One important goal of the Integralistas was to combat "secret societies" linked to Judaism.[60] This echoed claims made by the European theorists, who reworked traditional anti-Semitic arguments that the Russian and French Revolutions were financed by "international Jewish capital."[61] To Integralistas, opposition groups were interchangeably and indiscriminately "Jews," "Bolsheviks," or "liberals."[62] One of the movement's founders and the head of the AIB's Department of Doctrine, the São Paulo Law School-trained jurist Miguel Reale, changed the title of his book O operario e o integralismo (The worker and integralism) to O capitalismo internacional (International capitalism) to suggest that a "physiognomy of capitalism" was linked to "foreign" German Jewish businesspeople.[63] This played on notions that Jews were members of a race that had physically distinct characteristics, thus transforming capitalism from an economic act to a racial characteristic.

One of the strengths of Integralism was its capacity to create widespread negative images of its opponents. This was done through ninety Integralist newspapers, led by Rio de Janeiro's A Ofensiva and São Paulo's A Aão . One of the critical actors in the Integralist anti-Jewish media campaign was Gustavo Barroso, a historian, a former federal deputy from Ceará, and three-time president (1931, 1932, 1950) of the Academy of Letters, Brazil's most prestigious intellectual and academic organization. Barroso was also an open admirer of Hitler and Nazism, leading Buenos Aires's pro-Nazi Deutsche La Plata Zeitung to call him the "Führer of Integralism."[64] Barroso had been educated at the Rio de Janeiro Law School, where he had developed his notion that capitalism was the same as communism and both were equal to Judaism.[65] All of Barroso's seventeen books on Integralism were anti-Semitic, and seven specifically charged that an international Jewish conspiracy existed. He also translated anti-Semitic works into Portuguese, and in early 1933 he published the first of many Portuguese editions of the Protocols of the Elders of Zion , a book circulated throughout the Americas that claimed to expose an alleged Jewish conspiracy to dominate the


60

world.[66] The Integralist press widely reported Gustavo Barroso's anti-Semitic campaign, which took facts and molded them into larger fictions. Barroso attacked Congressman Horacio Lafer and other Jewish entrepreneurs in A sinagoga paulista (The Paulista synagogue) and was only rarely held accountable for his lies.[67] Other works assaulted an alleged "world Jewish capitalist conspiracy" and attacked U.S. liberalism from an anti-Semitic perspective. Hitting closer to home, Rio's few Jewish prostitutes and pimps were portrayed as the majority of those involved in vice.[68] By the mid-1930s, a number of anti-Semitic titles were easily available in Rio de Janeiro, São Paulo, and Porto Alegre, including Henry Ford's The International Jew and Barroso's Brasil, colônia de banqueiros , a publication recommended to cadets in the national Escola Militar by General José Meira de Vasconcelos, a contributor to the Integralist weekly A Ofensiva .[69] It is no surprise that some observers wondered if "the most serious anti-Semitic agitation [in South America] was found in Brazil."[70]

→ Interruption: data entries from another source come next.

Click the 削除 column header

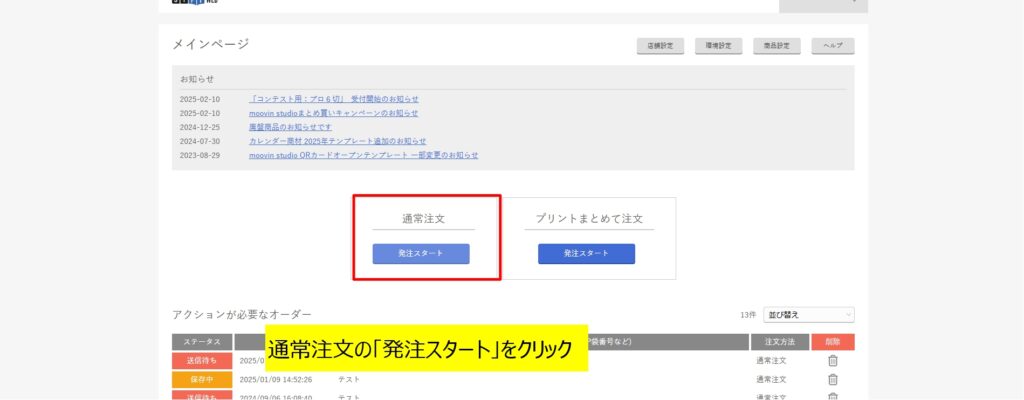pyautogui.click(x=833, y=342)
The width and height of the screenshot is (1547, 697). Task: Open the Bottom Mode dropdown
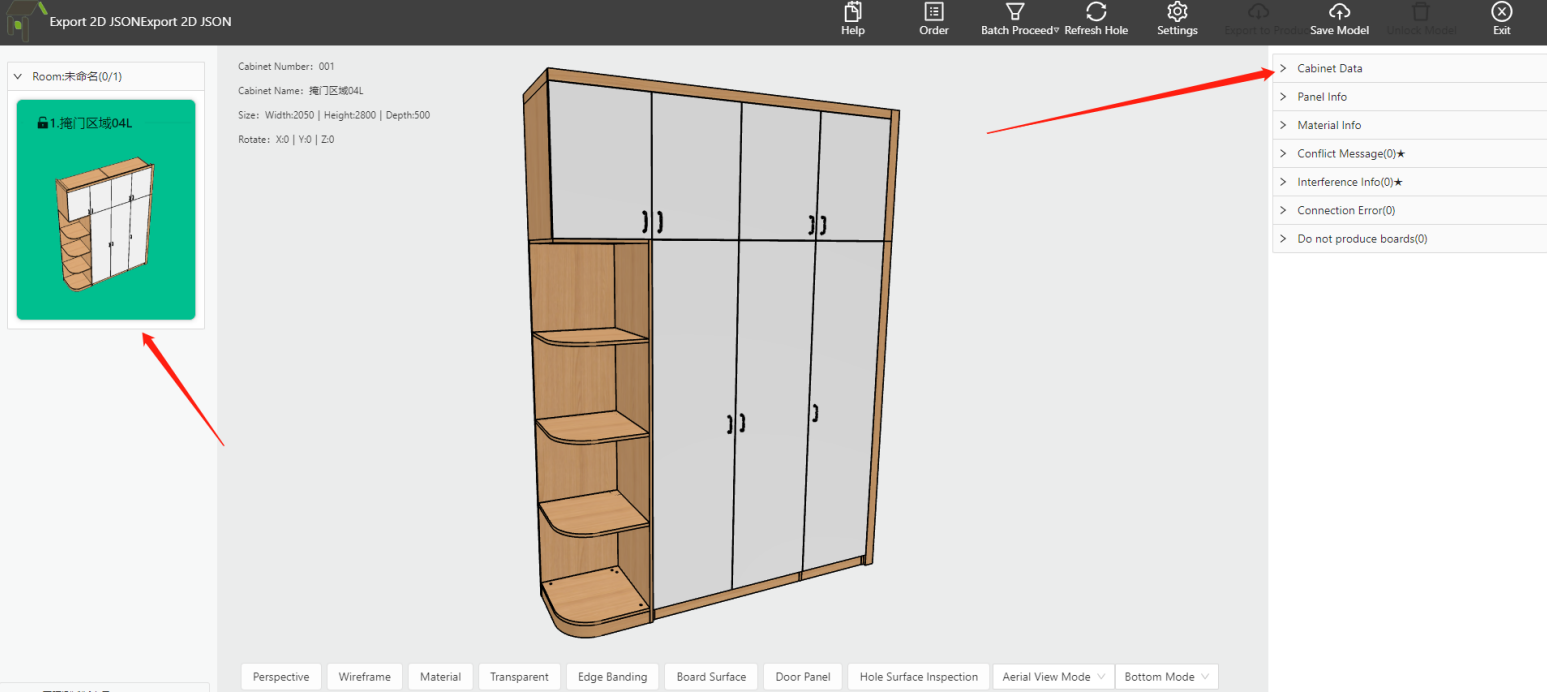[1166, 677]
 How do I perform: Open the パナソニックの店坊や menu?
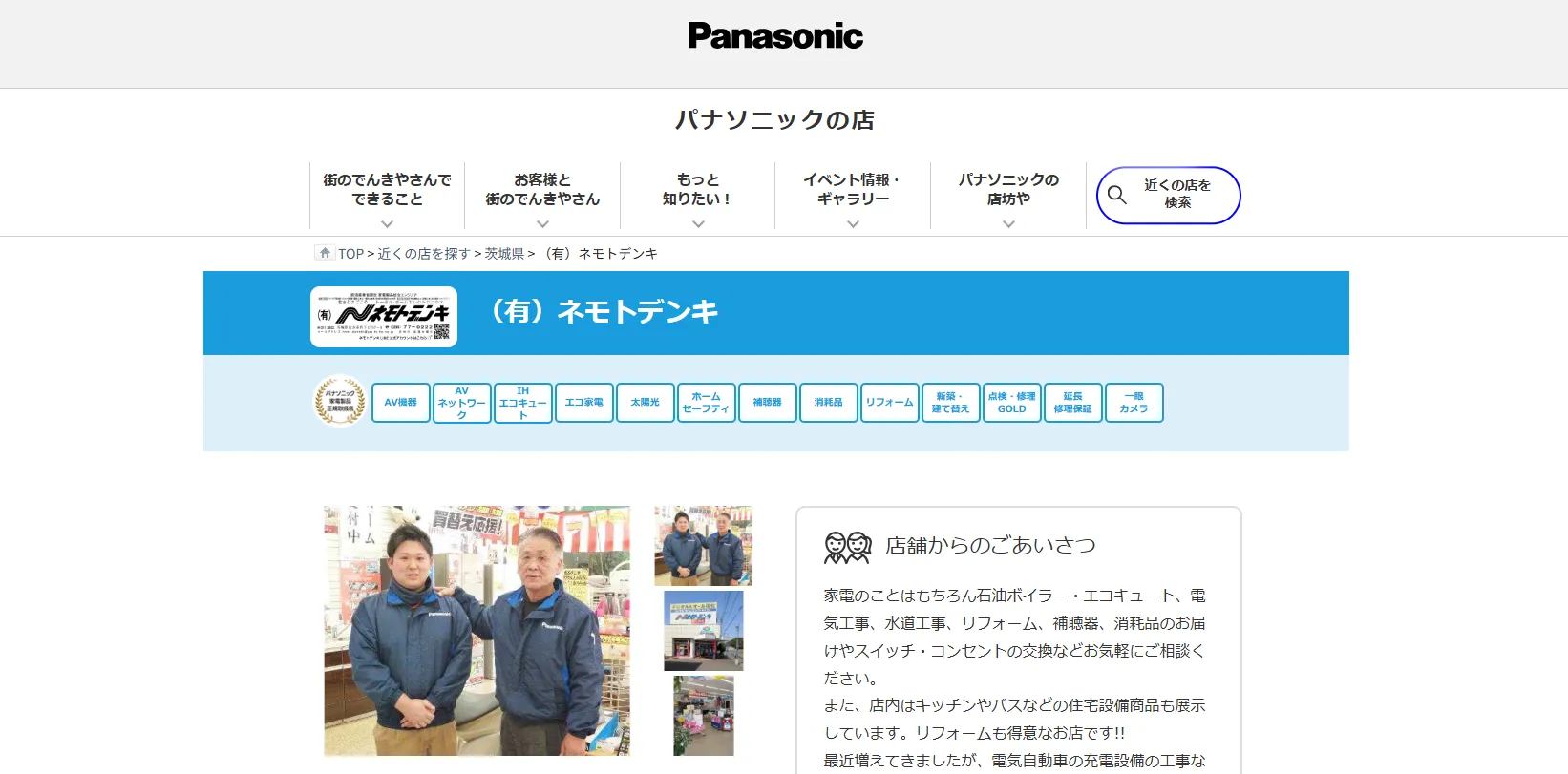[1008, 196]
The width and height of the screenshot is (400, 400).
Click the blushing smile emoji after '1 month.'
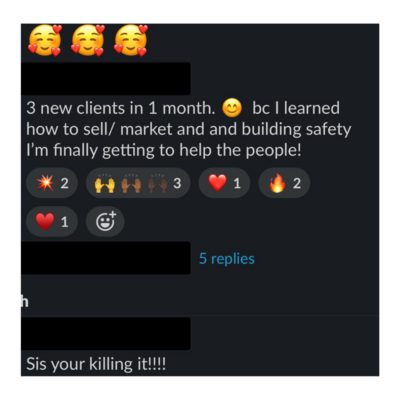pos(232,108)
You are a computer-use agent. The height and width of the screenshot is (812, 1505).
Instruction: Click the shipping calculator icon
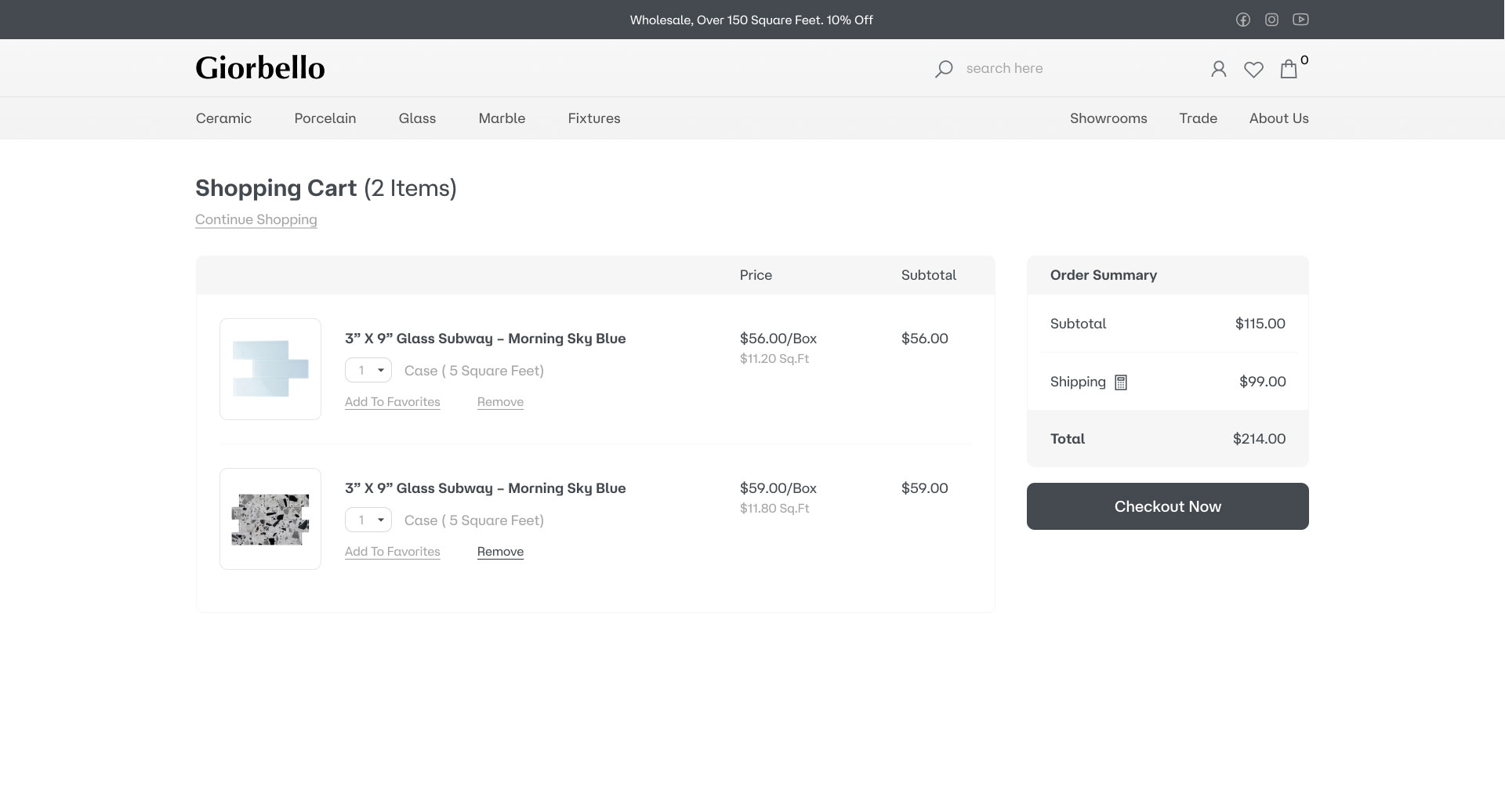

The linkage of Brazil's precarious financial situation with an international Jewish capitalist conspiracy was not the exclusive ground of the Integralists. After the prices of Brazilian export products like coffee fell in 1935, the National Liberation Alliance (ANL), the mass movement created by the then illegal Brazilian Communist Party (PCB), argued that all foreign firms should be immediately nationalized. Anti-Semites in the ANL often connected these firms, and economic imperialism in general, to Judaism. João Alberto Lins de Barros, one of the tenentes of 1930 and an important adviser to Getúlio Vargas, for example, complained that Brazil did not have "the courage to break with international Judaism" and "Jewish bankers."[71] Jews, so it seemed, had few friends among Brazilian political activists.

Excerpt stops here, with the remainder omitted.